The Milwaukee 2722 looks impressive on paper. The 3000 SPM stroke rate puts it near the top and the 1-1/4″ stroke length matches the best that’s out there right now. With the new battery promising to provide more power to reduce bogging down and the addition of orbital action, it’s certainly a pre-race favorite.
We wanted to know where this model fits among the other saws we’ve run through our standard battery of tests. For speed, we started with 2 x 10 pressure-treated pine with five framing nails embedded in it. Milwaukee topped the cordless charts with a blistering 6.67-second average, putting nearly a full second on Metabo HPT’s MultiVolt and a big gap on the rest of the group.
In a roofing sandwich comprised of asphalt shingles, flashing, nails, 2 x 10 PT, and plywood, its average slowed to 12.20 seconds. However, the Super Sawzall put a sizeable gap on the rest of the field with its closest competitor nearly 4 seconds back.
Shifting to metal cutting, Milwaukee made quick work of #5 rebar. Its average of 5.89 seconds was once again the best time in the field, though Hilti’s 36V model was close behind at 6.23 seconds.
The only test Milwaukee didn’t win was 2″ EMT. While I don’t think anyone will complain about the 4.35-second average, 3 other models managed a faster cut time. Metabo HPT posted the fastest average at 3.58 seconds.
Price and Value
As a kit with the 12.0 Ah High Output battery, you’re looking at $449. If you already have Milwaukee High Output batteries, you can snag the bare tool for $249. With performance where it stands, that’s a pretty competitive price and it gets your hands on one of the newest high-performance batteries.
Here’s where some of the other advanced models sit:
- DeWalt FlexVolt: $159 bare, $329 kit (2 x 2.0/6.0Ah)
- Hilti 36V: $299 bare, $667 kit (1 x 9.0Ah)

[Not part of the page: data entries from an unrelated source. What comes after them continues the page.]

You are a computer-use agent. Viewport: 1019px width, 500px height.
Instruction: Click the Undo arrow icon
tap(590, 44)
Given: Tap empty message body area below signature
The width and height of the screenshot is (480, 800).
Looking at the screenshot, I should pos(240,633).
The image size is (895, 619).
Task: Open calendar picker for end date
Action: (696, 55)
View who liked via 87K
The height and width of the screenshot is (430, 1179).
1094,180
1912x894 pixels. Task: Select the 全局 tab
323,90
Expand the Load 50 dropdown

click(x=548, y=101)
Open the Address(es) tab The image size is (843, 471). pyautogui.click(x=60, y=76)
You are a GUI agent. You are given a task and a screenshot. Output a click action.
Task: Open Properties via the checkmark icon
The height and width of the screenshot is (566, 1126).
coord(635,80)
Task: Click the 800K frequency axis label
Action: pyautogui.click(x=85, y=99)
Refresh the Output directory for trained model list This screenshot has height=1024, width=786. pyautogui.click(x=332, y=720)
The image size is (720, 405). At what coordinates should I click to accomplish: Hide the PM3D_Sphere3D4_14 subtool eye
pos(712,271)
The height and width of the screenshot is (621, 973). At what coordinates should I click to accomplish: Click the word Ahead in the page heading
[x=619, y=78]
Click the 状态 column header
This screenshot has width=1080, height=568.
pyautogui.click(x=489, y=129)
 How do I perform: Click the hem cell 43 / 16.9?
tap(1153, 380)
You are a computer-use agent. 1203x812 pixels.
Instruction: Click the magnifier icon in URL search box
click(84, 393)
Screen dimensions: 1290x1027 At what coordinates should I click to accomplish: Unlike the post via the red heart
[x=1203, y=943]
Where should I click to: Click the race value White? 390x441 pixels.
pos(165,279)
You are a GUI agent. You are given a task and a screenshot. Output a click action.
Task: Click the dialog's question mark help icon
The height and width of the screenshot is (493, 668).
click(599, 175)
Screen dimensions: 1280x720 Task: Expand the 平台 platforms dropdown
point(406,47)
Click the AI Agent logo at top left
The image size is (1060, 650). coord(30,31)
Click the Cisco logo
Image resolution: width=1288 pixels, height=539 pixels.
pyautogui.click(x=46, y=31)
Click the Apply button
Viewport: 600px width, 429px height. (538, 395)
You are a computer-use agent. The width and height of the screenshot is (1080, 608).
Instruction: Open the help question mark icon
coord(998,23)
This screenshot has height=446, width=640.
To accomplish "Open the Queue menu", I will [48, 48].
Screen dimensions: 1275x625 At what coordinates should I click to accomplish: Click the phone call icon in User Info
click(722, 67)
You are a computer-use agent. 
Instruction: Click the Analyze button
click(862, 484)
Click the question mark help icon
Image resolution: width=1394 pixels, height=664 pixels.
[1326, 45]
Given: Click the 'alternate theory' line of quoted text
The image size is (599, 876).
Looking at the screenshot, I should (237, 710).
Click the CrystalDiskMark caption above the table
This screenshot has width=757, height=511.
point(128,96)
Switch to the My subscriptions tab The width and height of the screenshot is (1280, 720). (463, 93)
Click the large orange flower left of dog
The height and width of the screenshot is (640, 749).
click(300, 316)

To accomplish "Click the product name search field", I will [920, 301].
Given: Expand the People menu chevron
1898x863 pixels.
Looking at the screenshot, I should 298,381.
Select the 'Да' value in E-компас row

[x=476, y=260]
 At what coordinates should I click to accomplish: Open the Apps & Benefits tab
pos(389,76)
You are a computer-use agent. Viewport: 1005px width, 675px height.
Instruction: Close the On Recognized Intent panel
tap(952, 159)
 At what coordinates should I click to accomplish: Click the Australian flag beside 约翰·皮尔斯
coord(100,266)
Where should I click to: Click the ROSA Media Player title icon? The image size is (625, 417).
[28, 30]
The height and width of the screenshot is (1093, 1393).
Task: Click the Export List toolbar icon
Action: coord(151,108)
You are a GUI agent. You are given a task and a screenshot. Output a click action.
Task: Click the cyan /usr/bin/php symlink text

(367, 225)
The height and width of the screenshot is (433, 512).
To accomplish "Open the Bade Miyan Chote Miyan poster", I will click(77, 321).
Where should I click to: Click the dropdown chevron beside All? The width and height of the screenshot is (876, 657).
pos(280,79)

- Makita 18V X2: $175 bare, $299 kit (2 x 5.0Ah)
- Metabo HPT MultiVolt: $249 bare, $418 kit (1 x 4.0/8.0Ah starter pack):
The Bottom Line
If getting the best cutting speed is your top priority, the Milwaukee M18 Fuel Super Sawzall is the current leader. Its price is competitive and it checks off all the features you need on a Pro-level reciprocating saw. The only question you’ll have to answer is whether the size and weight are more than you’d like to wield for demolition duties.